The feeling of restlessness has been staved off temporarily by a relaxing Sunday in Tagaytay with one of my best friends. It was capped off quite wonderfully by dinner we shopped for and cooked together and served with white and red wine and shared with our other best friend and her fiancé.

 

The outing was upon my best friend’s urging, after I sent her a very short email about how very tired I was. After a series of email exchanges about it, I had to admit defeat. Je suis fatigue.

 

The drive up was filled with happy, relaxed talk and comfortable silences. There was no need to fill in the quiet with idle chatter. We’ve been friends for far too long and know each other far too well to succumb to awkward silences. We don’t do those anymore. We’ve gone past awkward. We already know each other’s deepest secrets. Nothing can be awkward anymore.

 

We took off very early in the morning to have breakfast at our usual stop along the ridge. We wanted our usual Tagaytay fare of crispy tawilis and vegetables, and, of course, the delicious hot chocolate served at Viewsite Restaurant.

 

We were among the first patrons that morning, so the place was rather quiet. Just as we like it. We spent more than two hours sitting and talking there. We consumed cups of coffee and hot chocolate while we talked. Topics ranged from the silly and mundane to the serious and reminiscent. It was pure good fun.

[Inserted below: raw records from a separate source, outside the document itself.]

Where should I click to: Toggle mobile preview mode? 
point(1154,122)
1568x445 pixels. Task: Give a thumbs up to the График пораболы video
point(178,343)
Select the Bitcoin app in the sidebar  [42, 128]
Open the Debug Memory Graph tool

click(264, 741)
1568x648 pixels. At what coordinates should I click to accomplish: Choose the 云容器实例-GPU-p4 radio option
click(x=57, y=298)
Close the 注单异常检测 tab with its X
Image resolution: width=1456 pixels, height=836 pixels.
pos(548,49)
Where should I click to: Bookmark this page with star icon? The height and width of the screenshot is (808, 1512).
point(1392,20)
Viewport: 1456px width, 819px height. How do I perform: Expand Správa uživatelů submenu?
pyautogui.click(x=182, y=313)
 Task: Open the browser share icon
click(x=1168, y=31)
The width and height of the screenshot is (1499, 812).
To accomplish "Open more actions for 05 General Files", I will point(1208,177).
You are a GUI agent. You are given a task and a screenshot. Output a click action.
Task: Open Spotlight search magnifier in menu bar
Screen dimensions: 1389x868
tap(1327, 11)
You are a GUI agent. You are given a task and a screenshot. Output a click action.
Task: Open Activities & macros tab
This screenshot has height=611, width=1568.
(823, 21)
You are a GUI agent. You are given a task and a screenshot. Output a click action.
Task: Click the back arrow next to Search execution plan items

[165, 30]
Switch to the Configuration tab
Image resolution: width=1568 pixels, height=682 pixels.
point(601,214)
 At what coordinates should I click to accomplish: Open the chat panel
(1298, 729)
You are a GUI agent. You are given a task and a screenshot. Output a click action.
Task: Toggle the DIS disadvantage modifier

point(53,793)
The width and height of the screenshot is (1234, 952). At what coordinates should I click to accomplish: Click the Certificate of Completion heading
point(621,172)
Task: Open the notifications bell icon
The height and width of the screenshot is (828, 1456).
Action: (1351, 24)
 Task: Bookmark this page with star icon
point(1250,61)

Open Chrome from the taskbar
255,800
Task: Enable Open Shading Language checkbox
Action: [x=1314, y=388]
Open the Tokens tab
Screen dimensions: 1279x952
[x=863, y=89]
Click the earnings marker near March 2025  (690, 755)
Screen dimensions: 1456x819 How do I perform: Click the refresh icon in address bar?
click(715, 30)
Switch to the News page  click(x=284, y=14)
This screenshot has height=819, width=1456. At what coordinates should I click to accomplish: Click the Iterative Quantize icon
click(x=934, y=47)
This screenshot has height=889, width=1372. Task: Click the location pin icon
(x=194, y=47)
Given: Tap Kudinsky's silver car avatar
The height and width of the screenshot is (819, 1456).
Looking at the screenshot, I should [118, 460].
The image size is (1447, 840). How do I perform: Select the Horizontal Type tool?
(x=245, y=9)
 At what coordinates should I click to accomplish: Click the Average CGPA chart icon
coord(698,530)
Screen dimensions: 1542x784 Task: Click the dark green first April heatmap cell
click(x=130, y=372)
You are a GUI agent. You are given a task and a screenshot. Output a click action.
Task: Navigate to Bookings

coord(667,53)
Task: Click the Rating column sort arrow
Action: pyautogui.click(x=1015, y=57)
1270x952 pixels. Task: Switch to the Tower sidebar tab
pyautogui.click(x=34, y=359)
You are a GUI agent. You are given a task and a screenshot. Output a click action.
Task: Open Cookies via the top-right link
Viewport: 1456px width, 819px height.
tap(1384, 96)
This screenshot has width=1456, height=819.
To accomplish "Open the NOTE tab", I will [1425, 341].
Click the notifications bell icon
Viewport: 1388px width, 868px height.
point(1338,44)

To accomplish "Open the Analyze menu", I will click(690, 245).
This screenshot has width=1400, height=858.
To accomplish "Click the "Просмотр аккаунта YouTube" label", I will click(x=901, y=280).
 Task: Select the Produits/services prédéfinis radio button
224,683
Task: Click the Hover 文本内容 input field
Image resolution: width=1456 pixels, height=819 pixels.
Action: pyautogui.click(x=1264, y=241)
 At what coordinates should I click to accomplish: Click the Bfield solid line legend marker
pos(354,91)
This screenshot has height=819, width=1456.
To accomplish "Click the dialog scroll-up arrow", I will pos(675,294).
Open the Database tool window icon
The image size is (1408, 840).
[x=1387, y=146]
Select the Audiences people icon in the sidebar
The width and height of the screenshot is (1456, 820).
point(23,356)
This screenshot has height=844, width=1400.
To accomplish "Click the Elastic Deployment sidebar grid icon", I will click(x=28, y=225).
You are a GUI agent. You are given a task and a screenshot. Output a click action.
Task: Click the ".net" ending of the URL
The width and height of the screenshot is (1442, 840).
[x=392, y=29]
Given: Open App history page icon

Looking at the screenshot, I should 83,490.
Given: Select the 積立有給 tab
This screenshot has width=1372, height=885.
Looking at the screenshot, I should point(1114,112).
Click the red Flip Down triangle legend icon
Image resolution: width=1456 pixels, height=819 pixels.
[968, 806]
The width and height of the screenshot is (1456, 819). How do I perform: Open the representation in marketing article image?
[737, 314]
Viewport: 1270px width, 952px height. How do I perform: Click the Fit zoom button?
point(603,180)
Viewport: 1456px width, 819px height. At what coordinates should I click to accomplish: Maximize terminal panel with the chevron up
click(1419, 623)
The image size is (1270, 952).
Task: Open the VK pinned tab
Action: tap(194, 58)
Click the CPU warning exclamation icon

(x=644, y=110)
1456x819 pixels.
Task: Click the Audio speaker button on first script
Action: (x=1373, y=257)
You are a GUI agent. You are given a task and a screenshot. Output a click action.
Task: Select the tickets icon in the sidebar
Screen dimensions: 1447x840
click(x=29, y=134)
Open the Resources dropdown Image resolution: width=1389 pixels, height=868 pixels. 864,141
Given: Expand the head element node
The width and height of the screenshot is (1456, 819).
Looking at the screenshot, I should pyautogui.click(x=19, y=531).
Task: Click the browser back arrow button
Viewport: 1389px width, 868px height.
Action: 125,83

I felt more relaxed right there in that moment than I had been in months.

 

We didn’t know where to go to next so we decided to hit the road and drive in one direction until something caught our fancy. Well, after some minutes of driving and going past the arch that told us we were no longer in Tagaytay (but still on the ridge), we found a place that did catch our interest.

 

This authentic Indian restaurant (with an inn, a wine bar, and free WiFi that’s available twenty four hours everyday) boasted of a nice view through its glass walls overlooking the ridge while seated on comfortable intestine-shaped sofas. But all those couldn’t compare to the attention and excellent service of our very own “Facundo” (a name we christened all our fantasy would-be personal man-servants). The food was divine! The tea was quite strong, so we had to desecrate it by pouring two packs of Splenda and a dollop of milk. (They used the espresso machine to prepare the Indian tea leaves.)

 

We continued to talk and make plans for ourselves and for our small, close-knit sisterhood. We shared our dreams of our own Mr. Darcys. We laughed and stole from each other’s plates.

 

When we got back to Manila, we headed straight for the supermarket to buy the ingredients needed for the meal we decided to cook together. The third of our triumvirate will be joining us for dinner --- with our groom.

 

My best friend, being a closet bartender, decided to mix us a personal concoction meant to be lemon drops. It was wonderfully refreshing… and quite a traitor to the senses. After that long drink, we were a bit beyond just sedately sober. (I couldn’t really feel the roof of my mouth for awhile.) It was heady!

 

We did manage to cook our meal successfully and without bumping into each other in the kitchen. (I think we’ve got that rhythm down somewhat after years and years of cooking together, including cooking classes in high school.) And the food was delicious, if I may say so myself. Don’t ask us what it’s called. It’s a seafood stew copied from Rachel Ray’s recipe, but with our own personal twist. (We didn’t have saffron. It was too expensive. We did think of replacing it with kasubha, but it wouldn’t have been the same. So, we went without.)

 

So much laughter rang and pealed across the table that night. The three of us couldn’t stop talking even if we tried. It’s a good thing that our groom is used to our antics. He even made us laugh a lot with his stories of wine and cheese clubs. (I would love to see what it’s like in that German club he’s part of.)

 

I realized when I got home to my lonely flat that early morning (we ended at 3:00 am) that I may not have everything I want or that I may not be where I want to be yet, but wherever I am and whoever I become, I know that I will always have the best friends I could ever ask for in this world. Not even the advent of my Mr. Darcy (if he ever does make his presence felt) could shake them from my life. And he better not even think it.